INFECTIONS OF THE CEREBELLUM Leptomeningitis The subarachnoid space over the cerebellum and brainstem is a conduit for rapid spread of bacterial infection, similar to the brain convexities (Fig. 8.8A), but certain infections, such as tuberculosis, tend to involve the posterior fossa structures more than the cerebral hemispheres (Fig. 8.8H). In purulent meningitis of recent onset, such as in the case of Streptococcus pneumoniae infection illustrated in Figure 8.8A–D, the inflammatory exudate appears confined to the subarachnoid space, and sections reveal abundant polymorphonuclear leukocytes (Fig. 8.8C).

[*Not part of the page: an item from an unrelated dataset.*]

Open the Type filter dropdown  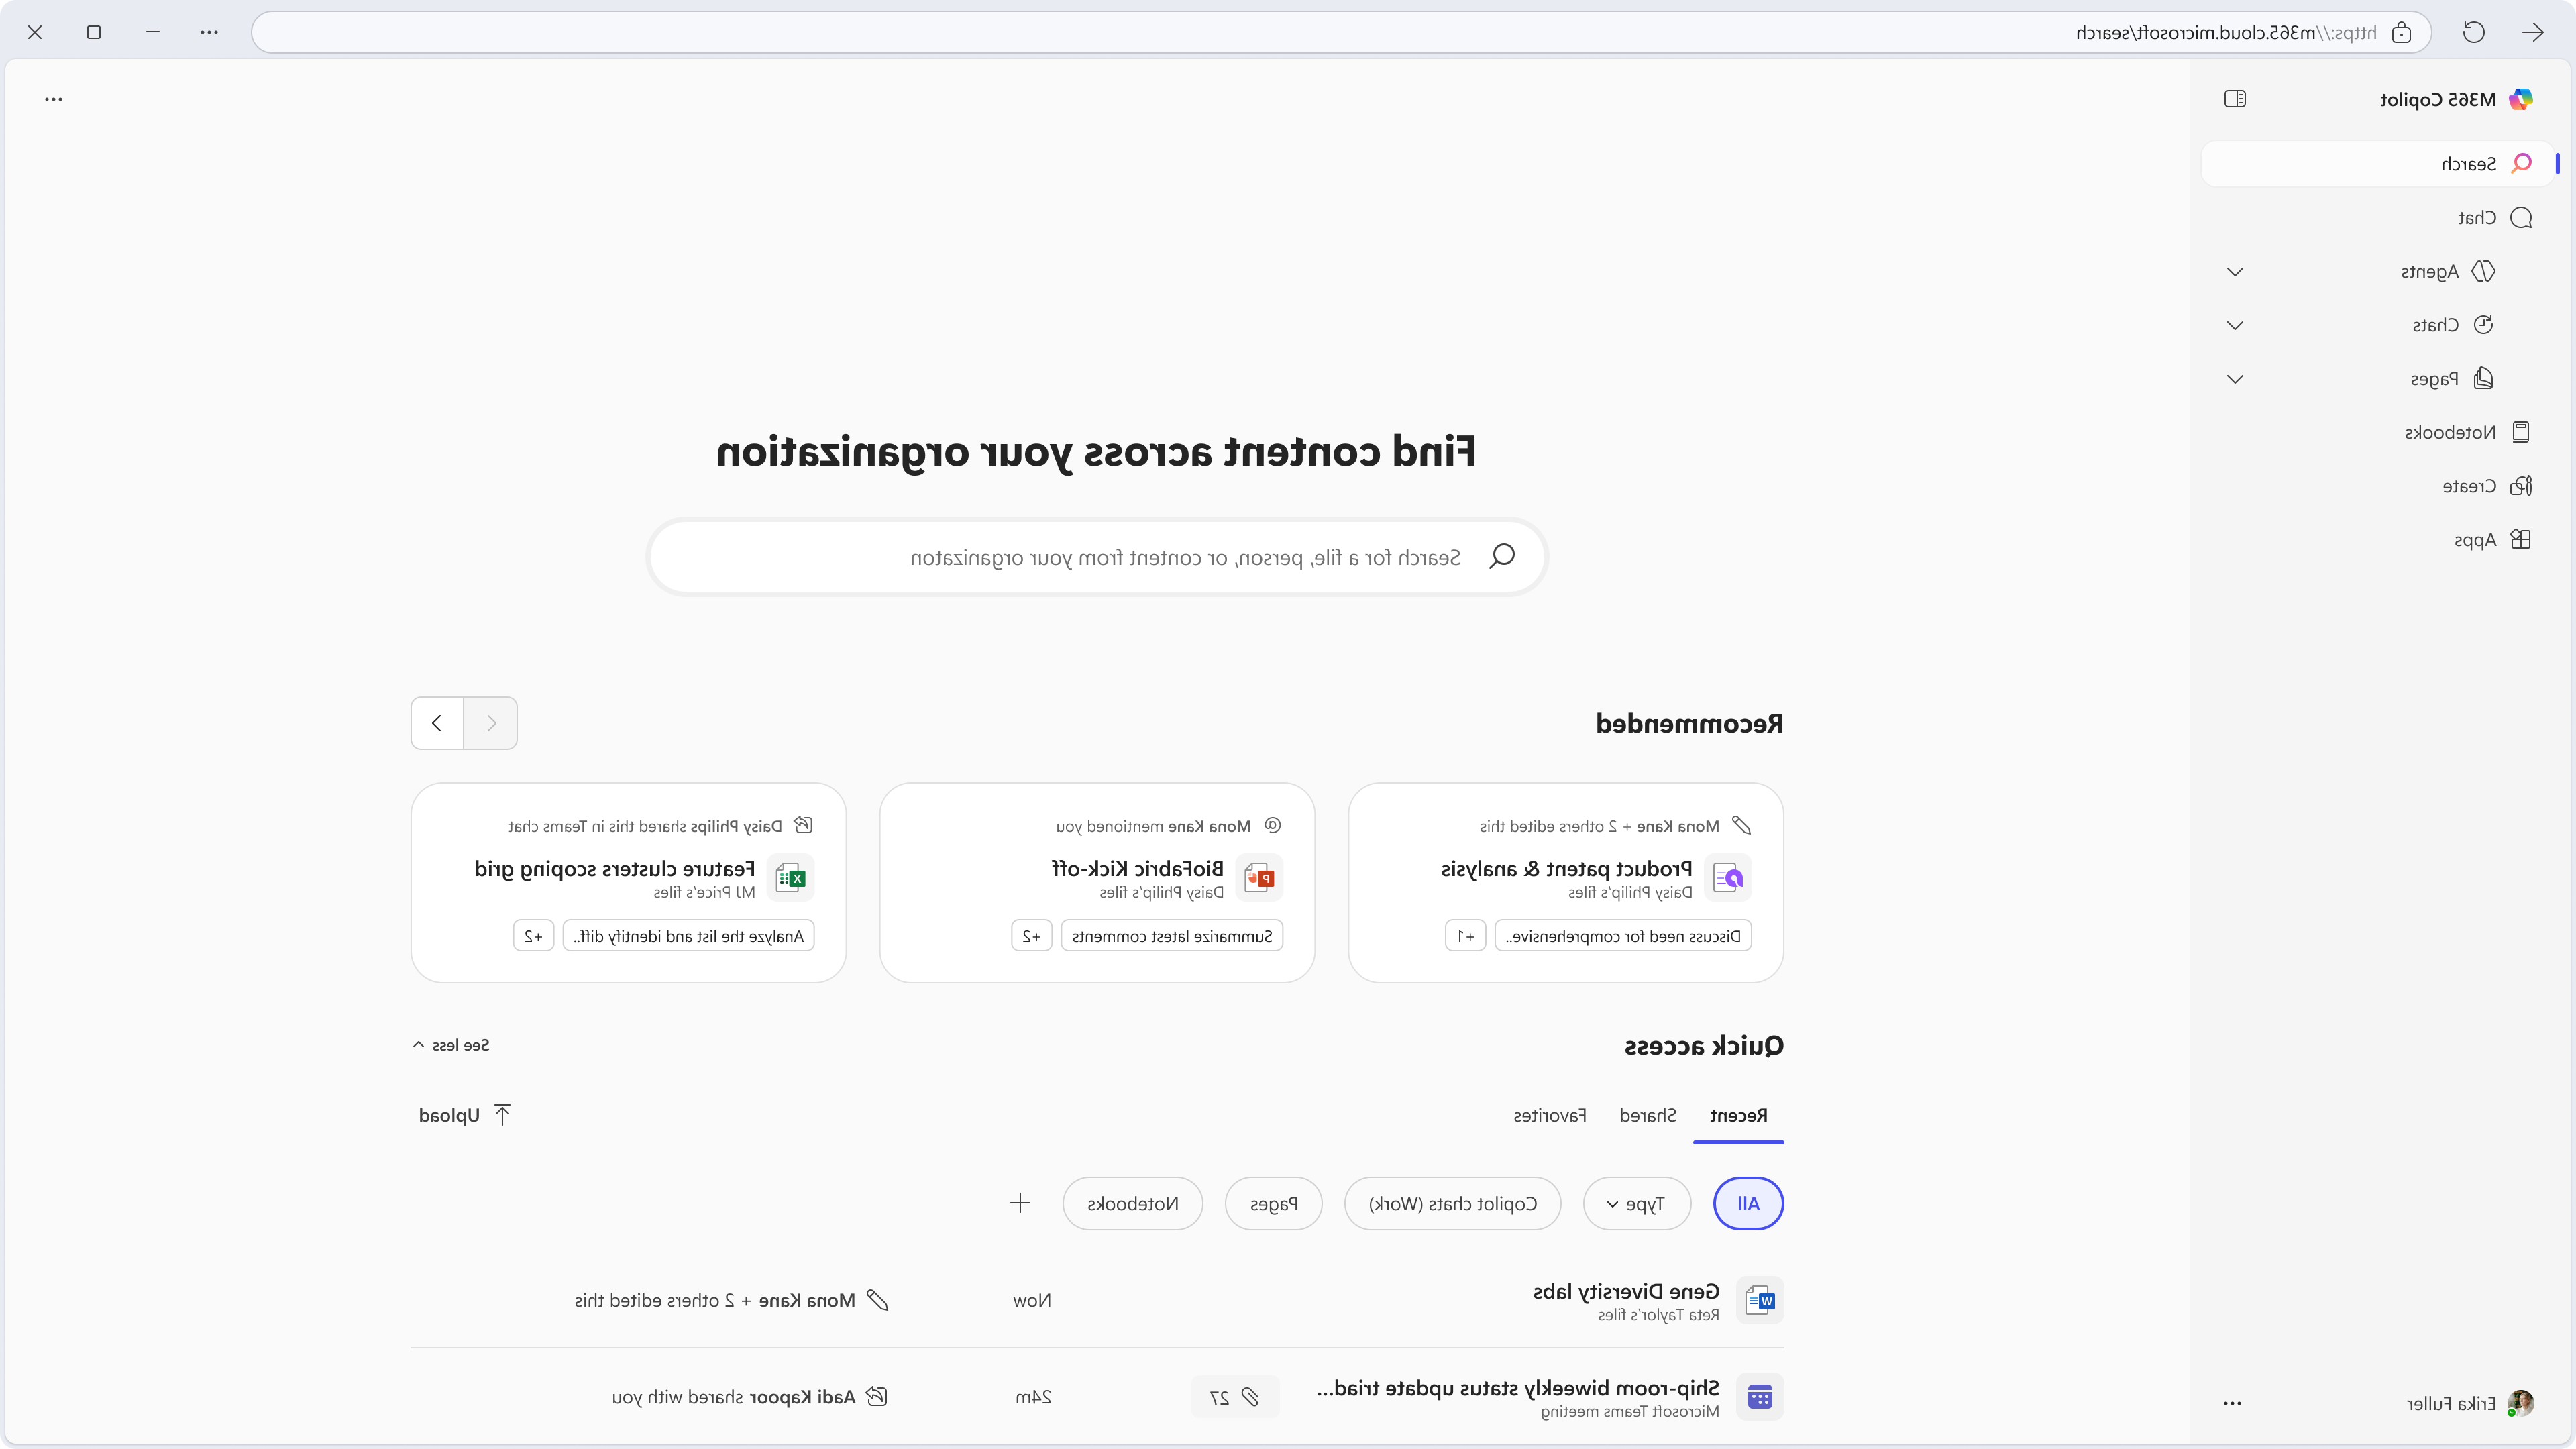(1636, 1204)
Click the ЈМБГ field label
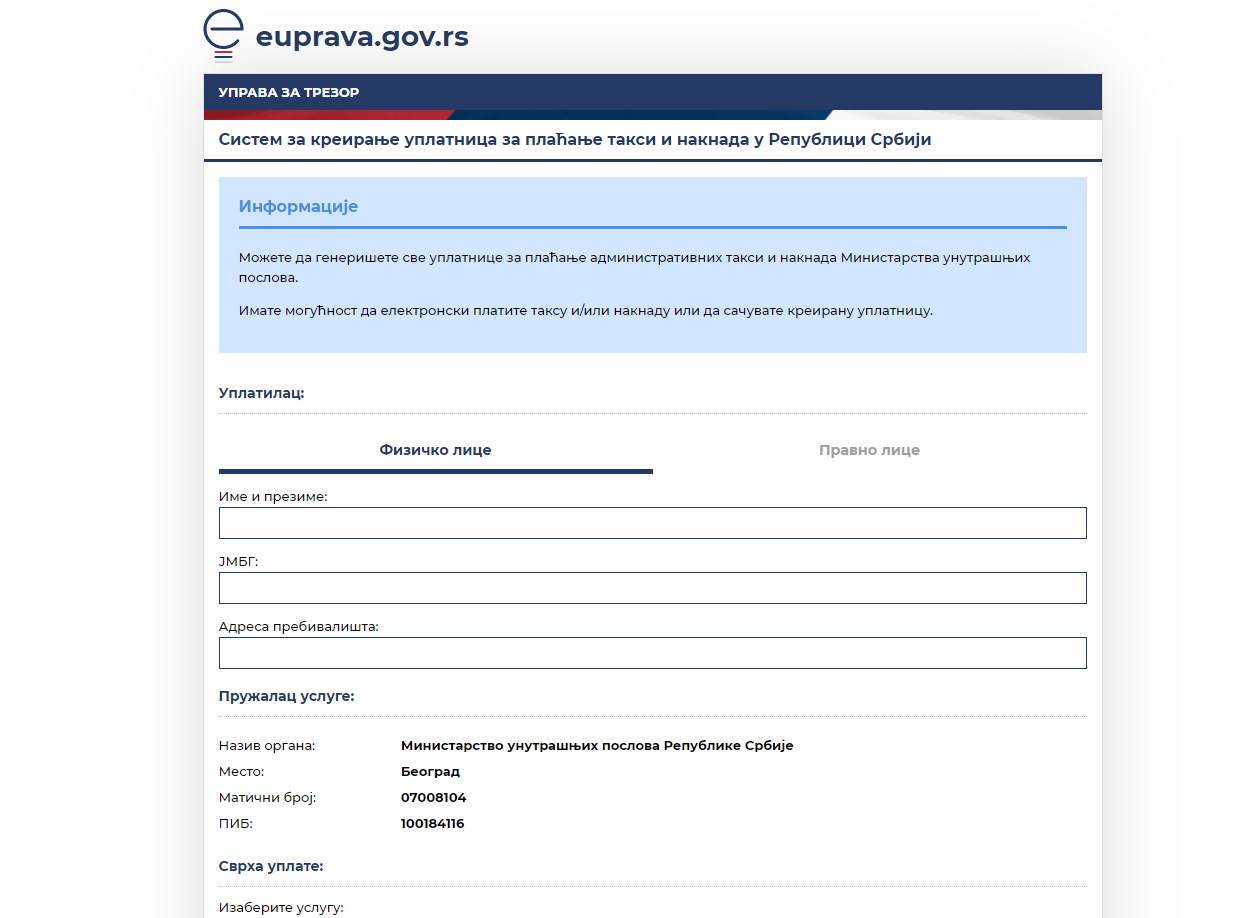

The cerebrospinal fluid of this patient, who died within 24 hours of diagnosis and initiation of therapy, contained protein of 364 mg/100 mL, glucose of 28 mg/100 mL, and 7800 white cells/mL. After centrifugation of the cerebrospinal fluid, a Gram stain showed polymorphonuclear leukocytes and encapsulated extracellular "cocci-in-pairs" (Fig. 8.8D). The introduction of polyvalent pneumococcal conjugate vaccine has brought about a remarkable decline in the incidence of invasive pneumococcal disease, including leptomeningitis, especially in children (Moore et al., 2015). A similar positive trend is true for vaccination against Haemophilus influenzae and Neisseria meningitidis. Fungal infections of the central nervous system, especially by Cryptococcus neoformans, were very common during the epidemic of acquired immunodeficiency syndrome (AIDS) due to infection by the human immunodeficiency virus (HIV). Before AIDS/HIV, steroid use for a number of indications was the usual reason for immunosuppression. In the illustrated case of Aspergillus sp. leptomeningitis (Fig. 8.8E–G), the 65-year-old patient received high doses of dexamethasone to control brain

edema due to metastatic tumors. The diagnosis of leptomeningitis was not made during life. Antiviral therapy of AIDS/HIV has brought about a decline of death rates from 8.3/100,000 in 1990 to 1.1/100,000 in 2014 (National Center for Health Statistics, 2016), and autopsies showing fungal meningitis have become much rarer. The danger of steroids, however, was recently highlighted by cases of leptomeningeal and parameningeal fungal infections following local injections of contaminated methylprednisolone solutions (Centers for Disease Control and Prevention, 2012). The classic monograph by Fetter et al. (1967) remains a valuable resource for the tissue diagnosis of fungal infections in the brain. Incidence and prevalence of tuberculosis have also declined, and fatal tuberculous meningitis is now rare. The specimen illustrated in Figure 8.8H–J derived from a 37-year-old woman who died from the mass effects of a thalamic tuberculoma that was not diagnosed during life. At autopsy, the patient also had tuberculous meningitis over the base of the brain and cerebellum (Fig. 8.8H). Sections showed granulomatous inflammation with multinucleated Langhans giant cells (Fig. 8.8I) and scattered acid-fast bacilli (Fig. 8.8J).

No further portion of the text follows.